Expressions of α-SMA and collagen III were significantly inhibited in HPFs treated with butyrate at concentrations of 4 and 16 mmol/L for 48h. This inhibition of α-SMA and collagen III expressions by butyrate is in agreement with previous reports involving several mesenchymal cells. Butyrate even at a concentration of 16 mmol/L did not inhibit collagen I expression; a similar response was observed in our previous study involving human dermal fibroblasts. However, high doses of butyrate may inhibit collagen I expression in HPFs, because it has been reported that butyrate at a concentration of 20 mmol/L decreases collagen I mRNA levels in human lung fibroblasts.
Our study show that the HDAC inhibitors, butyrate and PB, suppress expression of profibrotic factors, indicate that the histone acetylation may have role of transcriptional regulator. It has been reported that HDAC inhibitors inhibit myofibroblastic differentiation and migration by inducing cell senescence in corneal stromal cells.
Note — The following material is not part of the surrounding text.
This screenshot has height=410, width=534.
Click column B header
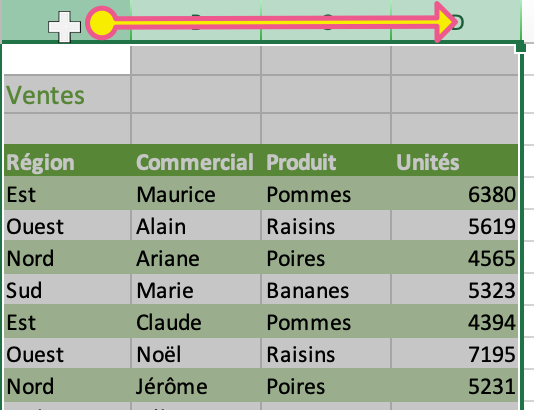pos(196,20)
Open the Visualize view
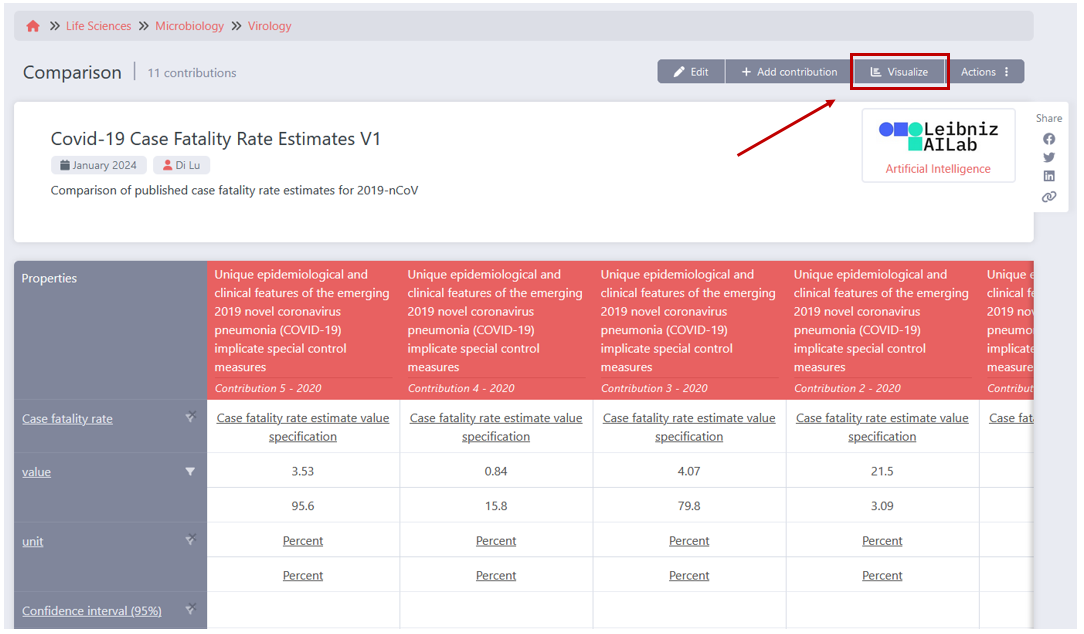 coord(899,71)
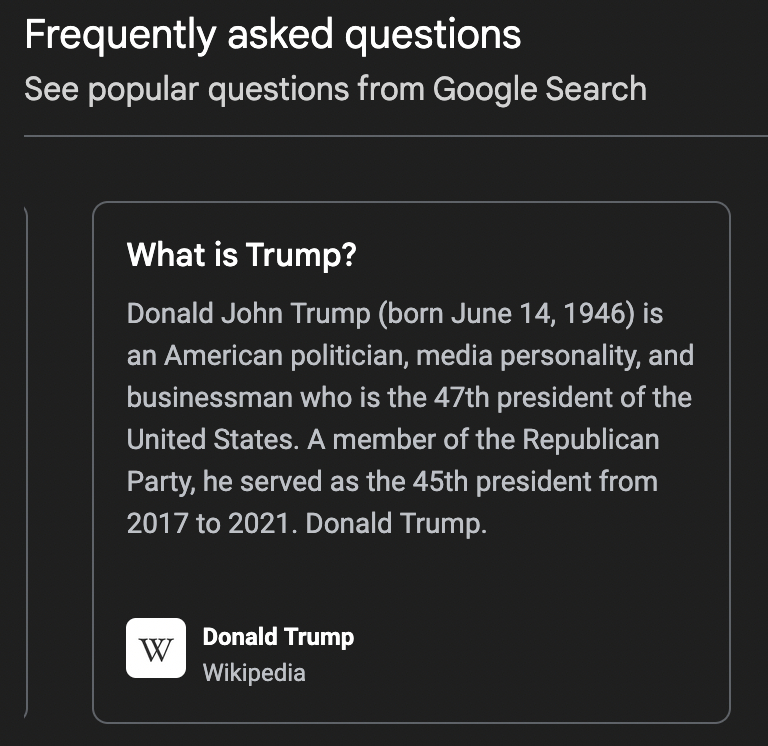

In addition, senescent hepatic stellate cells have been found to express reduced levels of ECM proteins, including collagens. Therefore, the inhibition of profibrotic factor expression by butyrate or PB might be associated with the induction of senescence in HPFs. Krizhanovsky et al have demonstrated that senescence of activated hepatic stellate cells limits liver fibrosis in a liver fibrosis model. Thus, senescence of HPFs might suppress fibrosis in pterygium tissue.
Inhibition of MMP-1 mRNA expression by butyrate or PB suggests that they could suppress the degradation of Bowman's layer and the infiltration of HPFs. It has been reported that HDAC inhibitors, including butyrate and trichostatin A, significantly reduce interleukin-1β-induced MMP-1 and MMP-3 expressions in human colonic subepithelial myofibroblasts. Therefore, the inhibition of MMP-1 expression by butyrate or PB might be associated with their action regarding histone acetylation.
In the present study, we found the antifibrogenic effects of butyrate or PB at the level of mRNA. Inhibition of mRNA expression has been followed by decrease in protein expression in the previous studies–; however, evaluation of butyrate and PB effects in a protein level are required for sufficient assessment of their effects. In addition, the underlying mechanisms of antifibrogenic effect of butyrate and PB are still unclear; therefore, evaluation of the effects at further detailed studies including in vivo study is required.
We showed that PB, a derivative of butyrate without the unpleasant smell, has antifibrogenic effects at lower concentrations than butyrate. In addition, PB eye drops have been tested in a glaucoma mouse model, and did not cause eye abnormalities. Thus, PB is considered to hold considerable promise in the treatment of pterygium as an eye drop formulation.
In summary, we demonstrated that butyrate and PB suppress fibrosis. These findings could contribute to the development of novel types of prophylactic and/or therapeutic drugs for the treatment of pterygium.
Foundation: Supported by JSPS KAKENHI (No.23592648).
Conflicts of Interest: Koga Y, None; Maeshige N, None; Tabuchi H, None; Uemura M, None; Aoyama-Ishikawa M, None; Miyoshi M, None; Katakami C, None; Usami M, None.